SOURCE DATA —

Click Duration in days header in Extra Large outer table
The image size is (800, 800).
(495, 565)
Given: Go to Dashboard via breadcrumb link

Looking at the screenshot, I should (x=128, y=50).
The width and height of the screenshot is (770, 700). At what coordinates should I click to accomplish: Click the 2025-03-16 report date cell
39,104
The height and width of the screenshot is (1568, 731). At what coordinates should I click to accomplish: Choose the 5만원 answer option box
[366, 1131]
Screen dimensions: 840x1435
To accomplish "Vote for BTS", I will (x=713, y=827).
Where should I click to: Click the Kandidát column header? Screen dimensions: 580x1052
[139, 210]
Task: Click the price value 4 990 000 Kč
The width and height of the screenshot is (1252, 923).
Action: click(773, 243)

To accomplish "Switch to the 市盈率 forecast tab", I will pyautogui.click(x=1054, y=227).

YOUR OBJECTIVE —
Retype the material word for word, including every line.

TASK OUTPUT —
Click Duration in days header in Extra Large outer table
The image size is (800, 800).
(495, 565)
Given: Go to Dashboard via breadcrumb link

Looking at the screenshot, I should (x=128, y=50).
The width and height of the screenshot is (770, 700). At what coordinates should I click to accomplish: Click the 2025-03-16 report date cell
39,104
The height and width of the screenshot is (1568, 731). At what coordinates should I click to accomplish: Choose the 5만원 answer option box
[366, 1131]
Screen dimensions: 840x1435
To accomplish "Vote for BTS", I will (x=713, y=827).
Where should I click to: Click the Kandidát column header? Screen dimensions: 580x1052
[139, 210]
Task: Click the price value 4 990 000 Kč
The width and height of the screenshot is (1252, 923).
Action: click(773, 243)

To accomplish "Switch to the 市盈率 forecast tab", I will pyautogui.click(x=1054, y=227).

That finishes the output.